Monyakula decided to open the first Kansas City Lulu’s in the early 2000s, after moving to the Crossroads and closing the Lawrence location.  Since, she’s been responsible for the growth of the restaurant, which now has two locations. In the past five years, Lulu’s has been voted “Best Asian,” “Best Thai” and “Best Carry Out” in The Pitch’s yearly Best of KC.

It’s a place where every smell and every dish brings back Monyakula’s memories of nightly family dinners growing up, usually eating the same curries and pad thais that she now serves. When she started Lulu’s, she knew she wanted the atmosphere to embody that.

“I wanted it to have a relaxed atmosphere, what you have when you go to someone’s house for dinner,” Monyakula said. “I didn’t want it to be a 12-course-menu where you have to dress up. I want people to come as they are.”

Her restaurant model, she says, is to make every meal at Lulu’s feel a little bit like home. And to Monyakula’s son, the restaurant serves a similar purpose.

As a 7-year-old, his family didn’t have a babysitter, so after he left Westwood View Elementary School at 3:10 p.m., he went to the second ever Lulu’s location at 333 Southwest Blvd.  He hung from the metal railings situated at the back of the restaurant while his mother worked. He pretended to be a waiter and took customers’ menus off of the wooden tables.

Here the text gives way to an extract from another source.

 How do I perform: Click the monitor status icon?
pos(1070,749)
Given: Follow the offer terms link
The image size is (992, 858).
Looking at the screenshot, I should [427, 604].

But now, Lulu’s isn’t just a place where he grew up: in January of 2019, Baughman started working as a greeter at the restaurant’s Westwood location. While Baughman spends up to 12 hours a week at the Westwood location, his mother works daily at the Lulu’s off of Southwest Boulevard. Once a week, the two work a shift together at the Westwood location.

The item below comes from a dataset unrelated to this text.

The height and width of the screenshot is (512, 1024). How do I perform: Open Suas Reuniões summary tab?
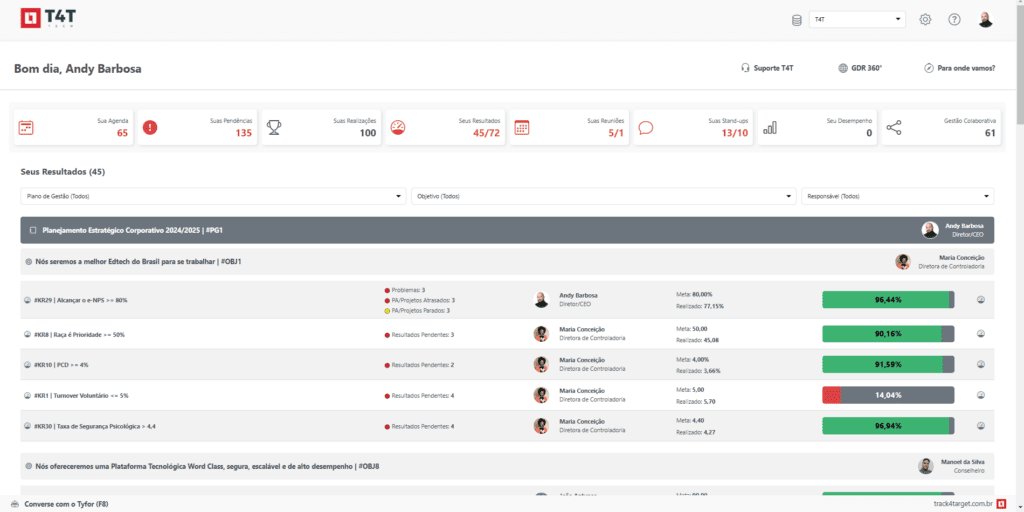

“She’s worked incredibly hard to have everything that she does,” Baughman said. “It’s rare for her not to be [at the restaurant] every day.”

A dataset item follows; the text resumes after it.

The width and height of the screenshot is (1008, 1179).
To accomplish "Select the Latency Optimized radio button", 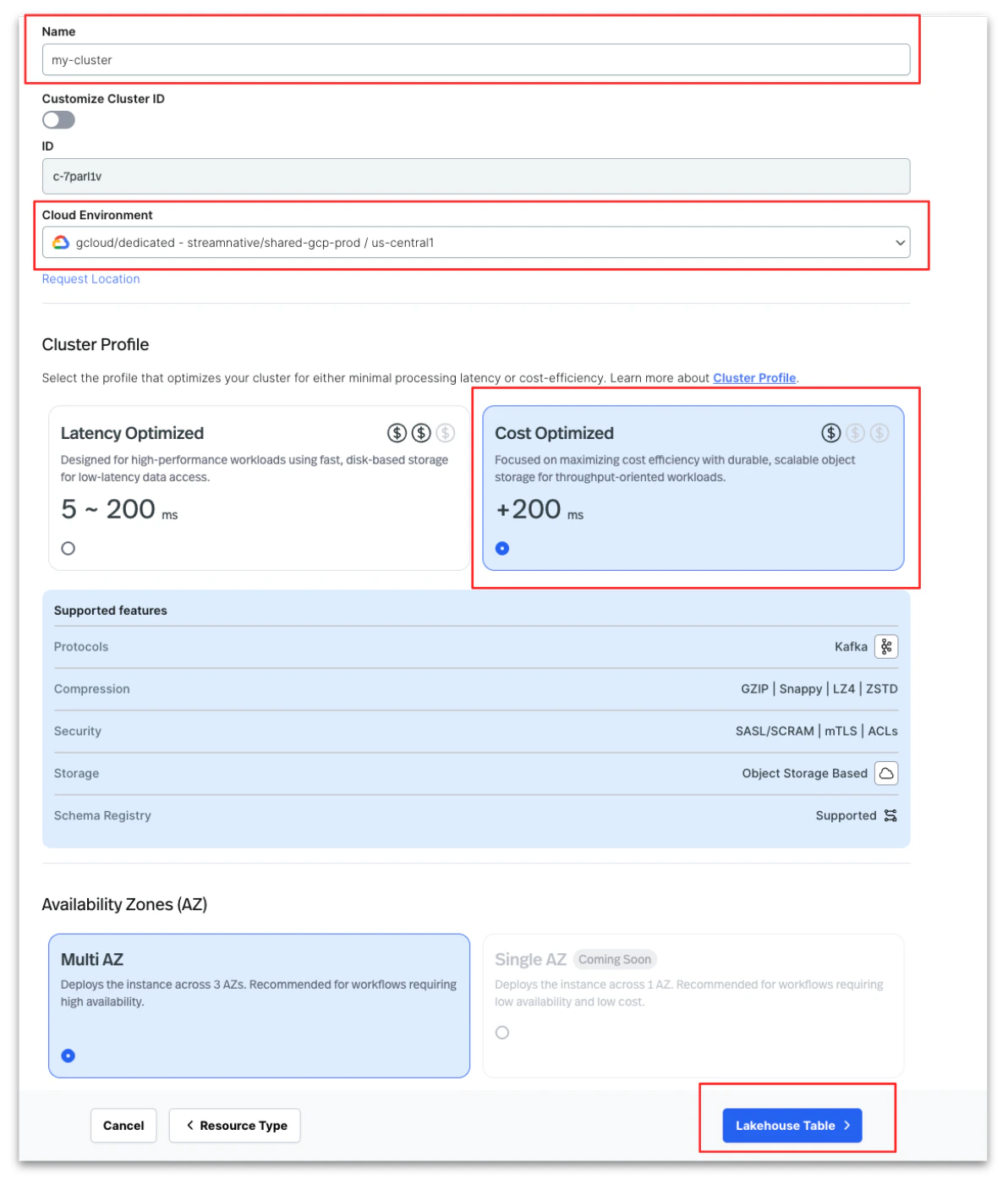I will [x=67, y=548].
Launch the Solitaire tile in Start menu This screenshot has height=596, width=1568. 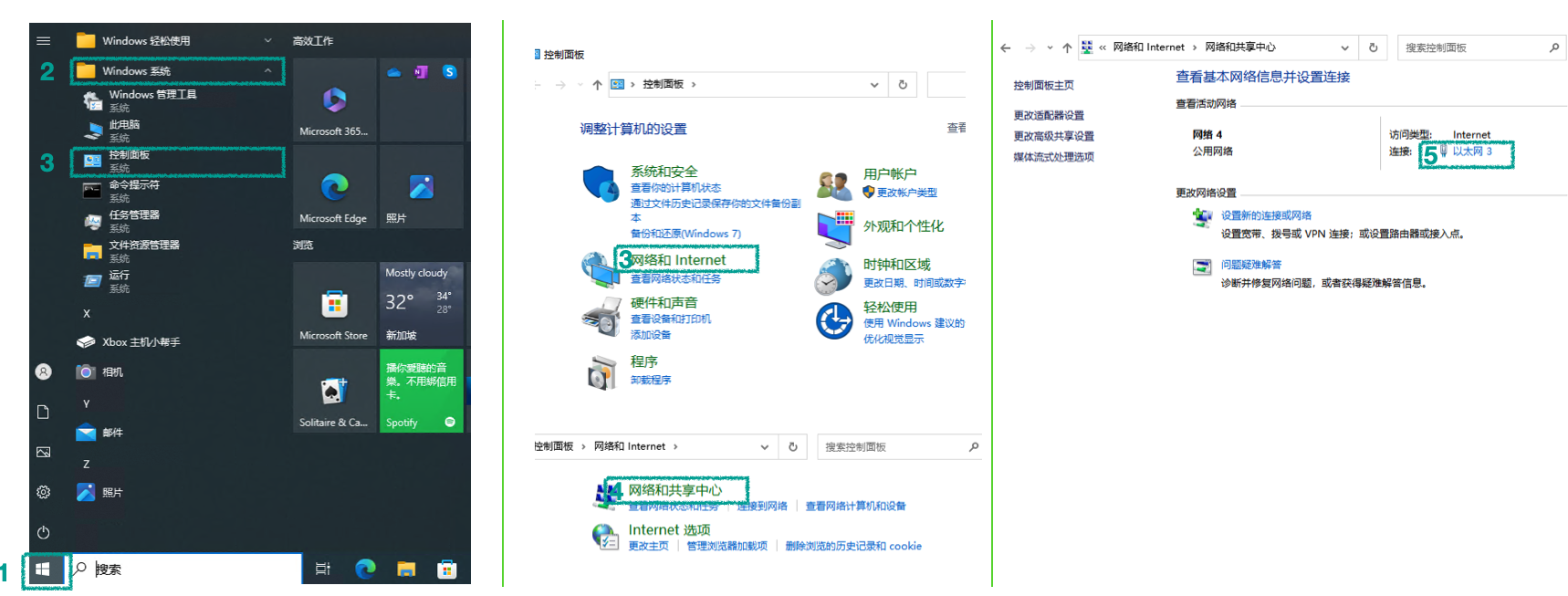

Monyakula prides herself on the fact that Lulu’s has an entirely from-scratch kitchen, uses no MSGs and offers a gluten-free menu — all fairly rare for Thai restaurants in Kansas City, according to her. Lulu’s also has an intentionally small menu in order to maximize the freshness of the ingredients and the quality of the dishes, according to Baughman. Even Monyakula’s favorite order,  a Thai-style omelette over rice, isn’t offered on the menu — the chefs make it specially for her.

Additionally, though she supervises an 85-person staff, she still feels personally responsible for the service to each of her customers. Her philosophy is that every guest who walks through her door is her boss — meaning she is trying to make up to 1,000 people happy every day. Even so, she knows the work of her staff has been essential to the growth of the restaurant.

“I am fortunate that, throughout the over 20 years of Lulu’s, I’ve been able to attract and find really great people to help me run [Lulu’s],” Monyakula said.

Both Lulu’s locations have become popular destinations for East students: on an Instagram poll, 99 out of 294 responded that they eat at Lulu’s frequently. The restaurant is a favorite among junior Olive Henry and her friends.

“It’s really good food and also a fun atmosphere,” Henry said. “I feel like every time time I go to eat there, it’s more special.”

In the last year, the property managers at Park Place and Ward Parkway have reached out to Monyakula about opening a new restaurant in their developments. No plans have been made yet, but as the restaurant grows — both in number of locations and in popularity — Monyakula hopes to continue their success.

More than anything, though, Monyakula believes Lulu’s success comes from the unifying experience that eating together brings — one that she, especially, values.